* Start PROVIDED RECORDS *
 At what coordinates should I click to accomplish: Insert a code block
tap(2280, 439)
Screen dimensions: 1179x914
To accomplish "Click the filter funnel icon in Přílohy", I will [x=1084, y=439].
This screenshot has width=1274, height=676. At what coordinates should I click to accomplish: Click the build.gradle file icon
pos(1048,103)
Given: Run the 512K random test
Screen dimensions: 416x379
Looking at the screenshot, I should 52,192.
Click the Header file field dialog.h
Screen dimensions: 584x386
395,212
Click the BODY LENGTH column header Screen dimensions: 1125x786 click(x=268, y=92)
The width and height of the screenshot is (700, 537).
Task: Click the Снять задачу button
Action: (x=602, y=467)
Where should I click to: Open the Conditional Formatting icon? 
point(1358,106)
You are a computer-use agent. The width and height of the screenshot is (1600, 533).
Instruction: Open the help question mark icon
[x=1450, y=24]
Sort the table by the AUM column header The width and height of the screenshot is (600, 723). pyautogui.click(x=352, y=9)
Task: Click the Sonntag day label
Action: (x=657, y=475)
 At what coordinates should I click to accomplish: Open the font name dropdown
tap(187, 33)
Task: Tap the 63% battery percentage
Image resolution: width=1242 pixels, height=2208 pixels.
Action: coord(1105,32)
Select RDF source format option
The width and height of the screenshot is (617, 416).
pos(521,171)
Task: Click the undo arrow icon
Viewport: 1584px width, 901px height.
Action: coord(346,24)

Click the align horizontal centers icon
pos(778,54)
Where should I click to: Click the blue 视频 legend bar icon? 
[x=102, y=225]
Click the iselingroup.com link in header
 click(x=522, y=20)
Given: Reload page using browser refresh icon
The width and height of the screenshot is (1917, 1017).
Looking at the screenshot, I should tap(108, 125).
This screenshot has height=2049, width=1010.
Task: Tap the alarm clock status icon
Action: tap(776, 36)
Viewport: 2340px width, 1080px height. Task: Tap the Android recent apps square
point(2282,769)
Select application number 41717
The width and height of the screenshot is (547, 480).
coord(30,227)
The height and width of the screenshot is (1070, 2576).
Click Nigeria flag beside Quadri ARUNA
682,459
* End PROVIDED RECORDS *
● SHORT EXERCISE
Quote the material word for word, from its first line through the line containing "Action: tap(776, 36)", with both of those lines included.

● SOLVED PROBLEM
 At what coordinates should I click to accomplish: Insert a code block
tap(2280, 439)
Screen dimensions: 1179x914
To accomplish "Click the filter funnel icon in Přílohy", I will [x=1084, y=439].
This screenshot has width=1274, height=676. At what coordinates should I click to accomplish: Click the build.gradle file icon
pos(1048,103)
Given: Run the 512K random test
Screen dimensions: 416x379
Looking at the screenshot, I should 52,192.
Click the Header file field dialog.h
Screen dimensions: 584x386
395,212
Click the BODY LENGTH column header Screen dimensions: 1125x786 click(x=268, y=92)
The width and height of the screenshot is (700, 537).
Task: Click the Снять задачу button
Action: (x=602, y=467)
Where should I click to: Open the Conditional Formatting icon? 
point(1358,106)
You are a computer-use agent. The width and height of the screenshot is (1600, 533).
Instruction: Open the help question mark icon
[x=1450, y=24]
Sort the table by the AUM column header The width and height of the screenshot is (600, 723). pyautogui.click(x=352, y=9)
Task: Click the Sonntag day label
Action: (x=657, y=475)
 At what coordinates should I click to accomplish: Open the font name dropdown
tap(187, 33)
Task: Tap the 63% battery percentage
Image resolution: width=1242 pixels, height=2208 pixels.
Action: coord(1105,32)
Select RDF source format option
The width and height of the screenshot is (617, 416).
pos(521,171)
Task: Click the undo arrow icon
Viewport: 1584px width, 901px height.
Action: coord(346,24)

Click the align horizontal centers icon
pos(778,54)
Where should I click to: Click the blue 视频 legend bar icon? 
[x=102, y=225]
Click the iselingroup.com link in header
 click(x=522, y=20)
Given: Reload page using browser refresh icon
The width and height of the screenshot is (1917, 1017).
Looking at the screenshot, I should tap(108, 125).
This screenshot has height=2049, width=1010.
Task: Tap the alarm clock status icon
Action: tap(776, 36)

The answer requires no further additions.